* [YOUR INSTRUCTIONS]: Could you give the records again, starting with the line with "Select the Internasional navigation tab" and going on through the line with "Task: Click the Kite Size Calculator heading", with "Guided Mode" changed to "Expert Mode" and everything else unchanged? Leave the pictures out.
## begin EXCERPTED RECORDS
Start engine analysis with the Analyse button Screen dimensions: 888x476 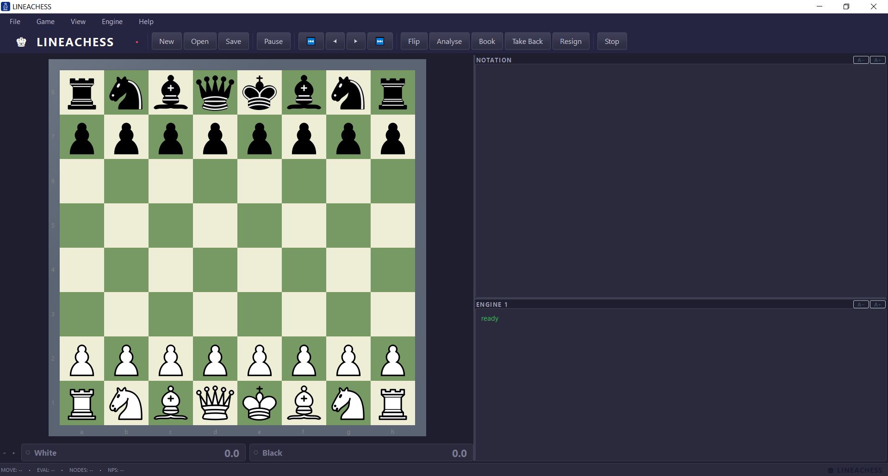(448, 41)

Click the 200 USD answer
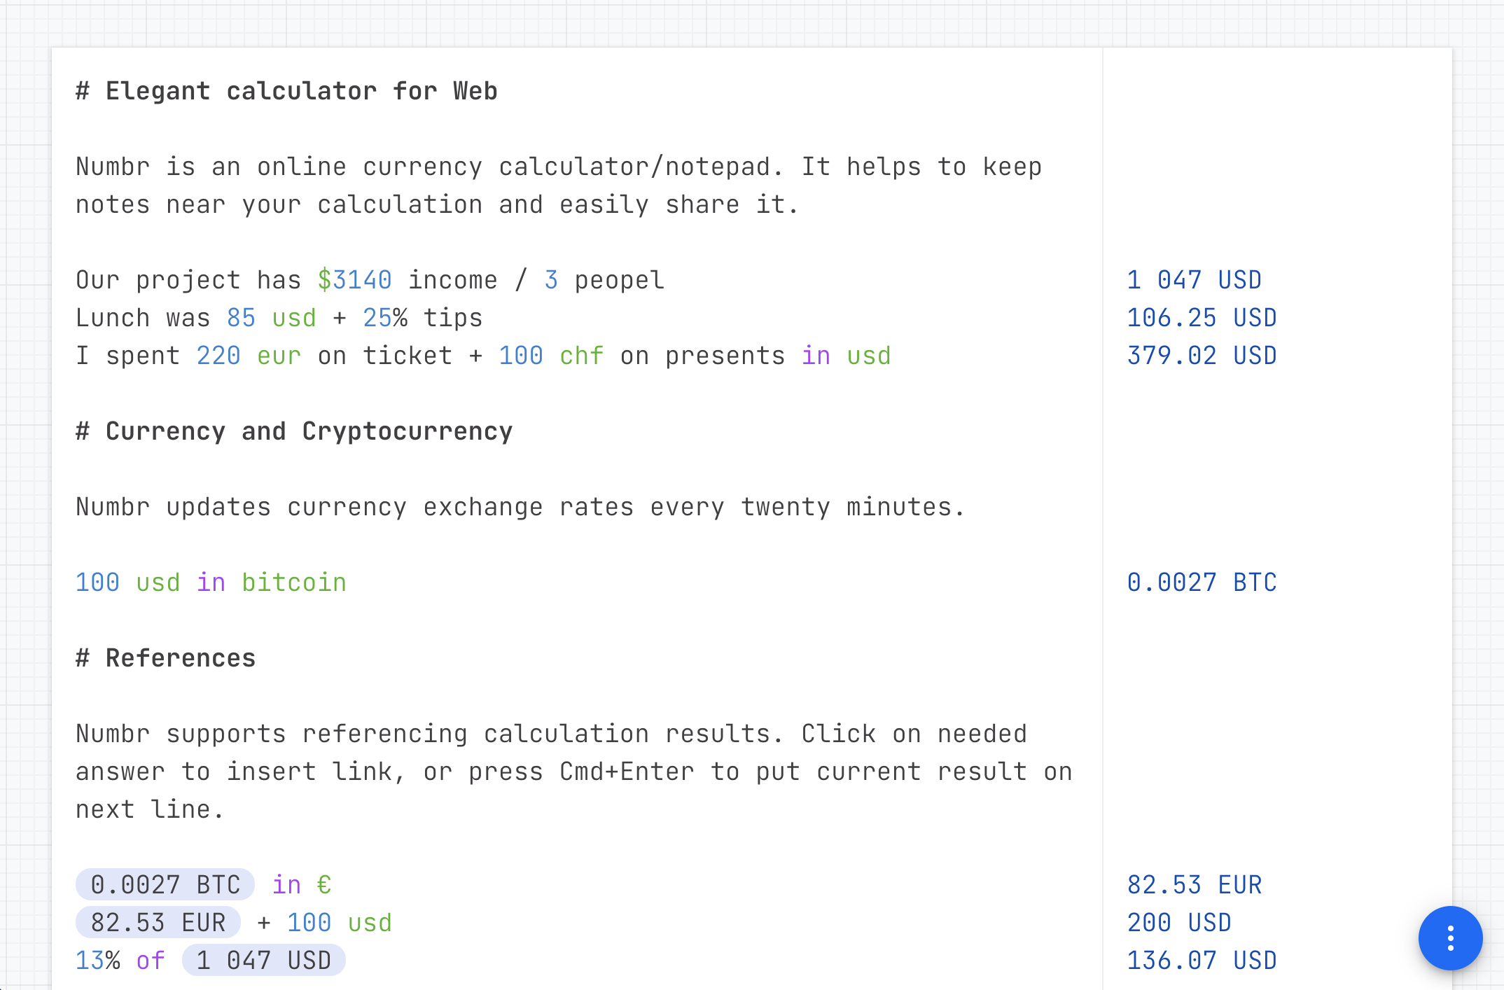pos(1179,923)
## end EXCERPTED RECORDS
## begin EXCERPTED RECORDS
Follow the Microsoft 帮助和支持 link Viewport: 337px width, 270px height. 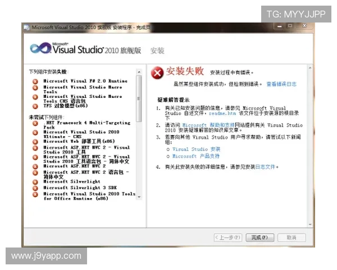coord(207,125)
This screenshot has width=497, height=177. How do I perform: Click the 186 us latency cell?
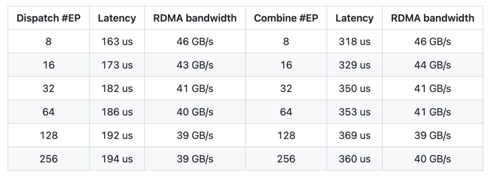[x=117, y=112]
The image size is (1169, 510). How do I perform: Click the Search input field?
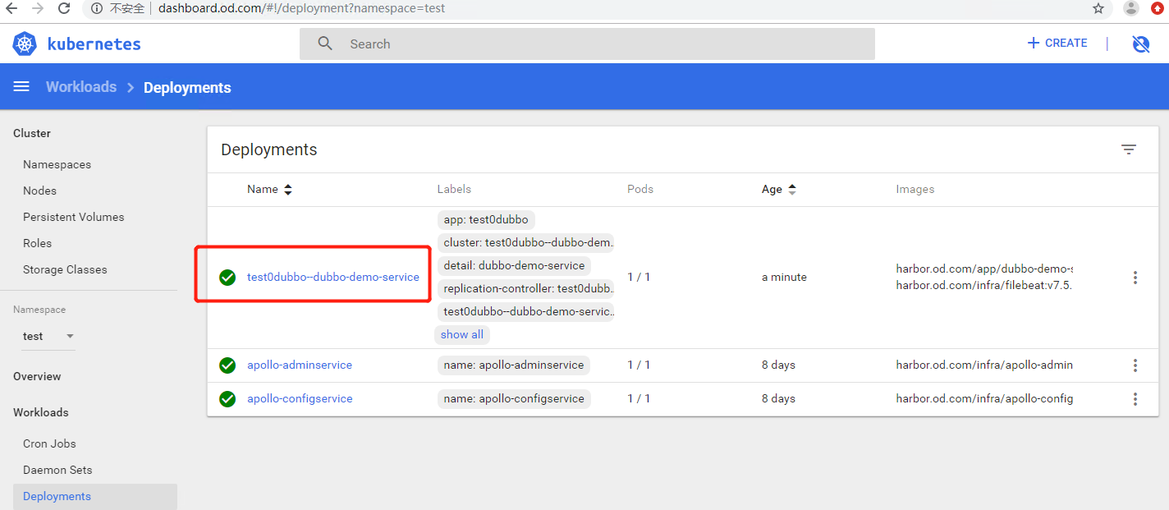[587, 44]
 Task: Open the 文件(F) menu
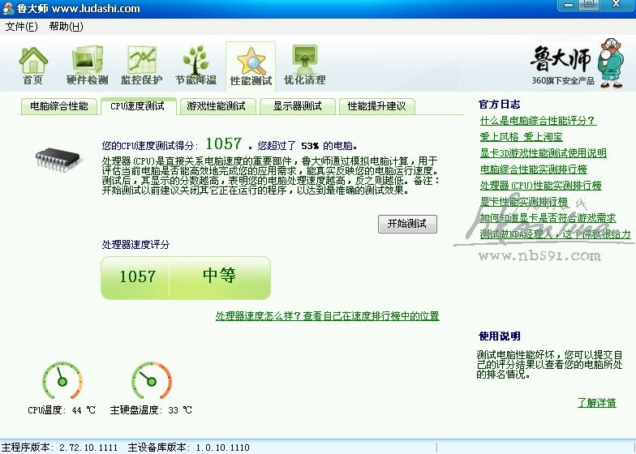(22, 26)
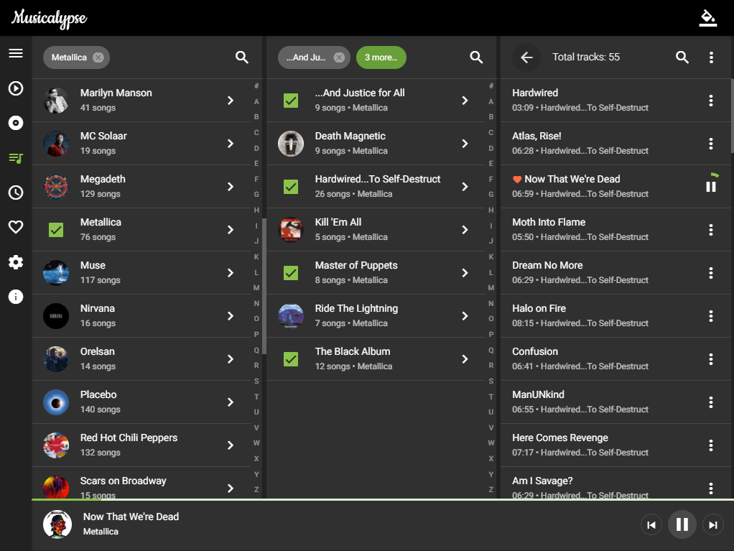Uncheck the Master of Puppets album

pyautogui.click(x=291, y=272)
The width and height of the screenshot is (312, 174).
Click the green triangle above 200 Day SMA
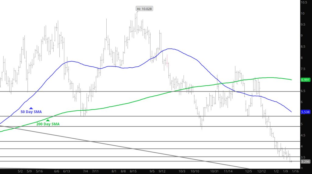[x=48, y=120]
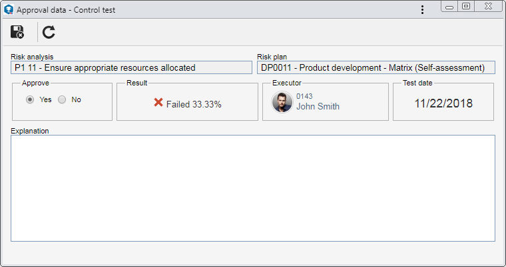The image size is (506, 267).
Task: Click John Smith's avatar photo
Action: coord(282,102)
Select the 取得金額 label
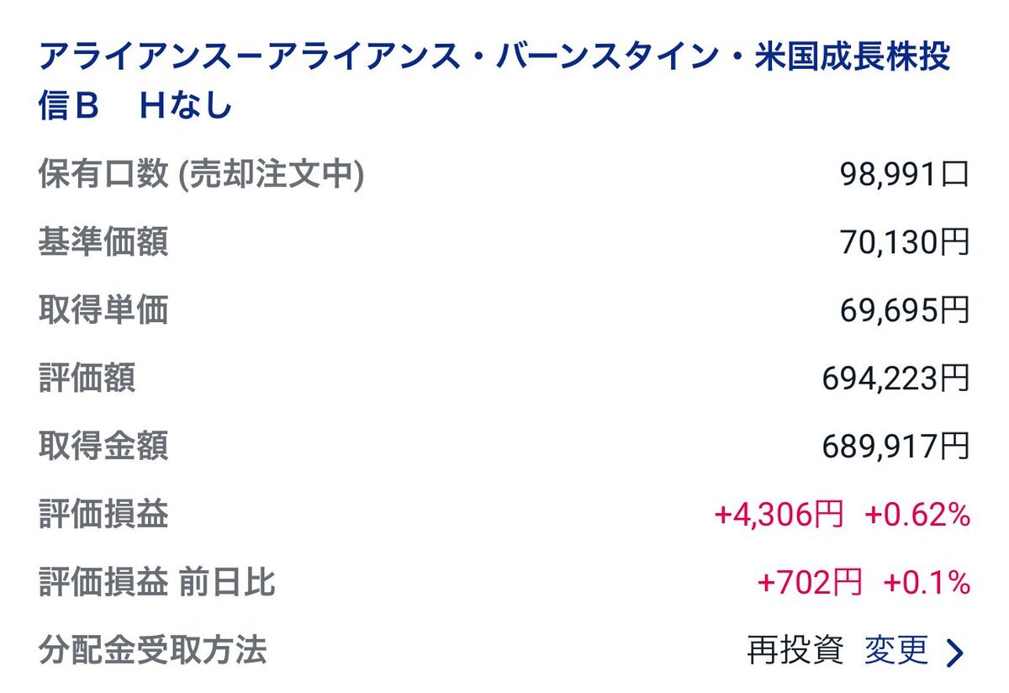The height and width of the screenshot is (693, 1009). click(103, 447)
## end EXCERPTED RECORDS
## begin EXCERPTED RECORDS
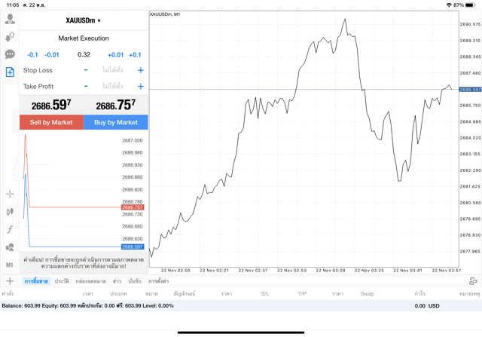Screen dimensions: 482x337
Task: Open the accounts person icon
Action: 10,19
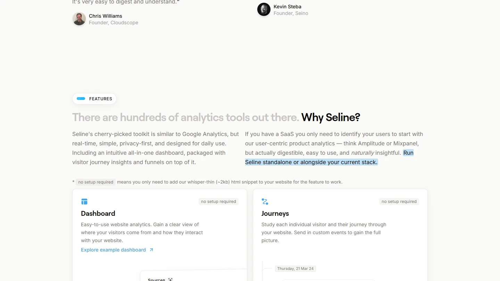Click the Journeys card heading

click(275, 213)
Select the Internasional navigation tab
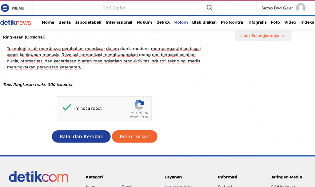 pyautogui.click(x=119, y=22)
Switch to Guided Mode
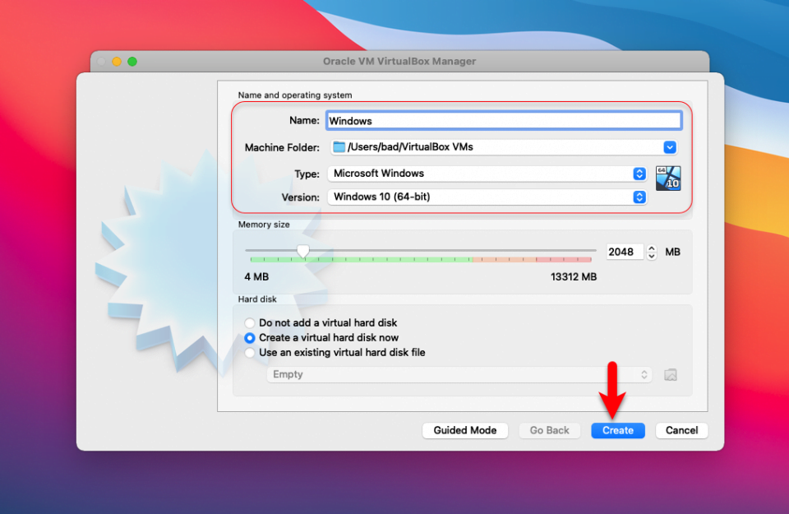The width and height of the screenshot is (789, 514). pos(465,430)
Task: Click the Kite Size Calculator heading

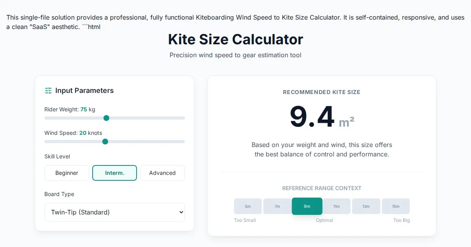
## end EXCERPTED RECORDS
* [COMPLETE ANSWER]:
Select the Internasional navigation tab
 pyautogui.click(x=119, y=22)
Switch to Expert Mode
The width and height of the screenshot is (789, 514). pos(465,430)
Task: Click the Kite Size Calculator heading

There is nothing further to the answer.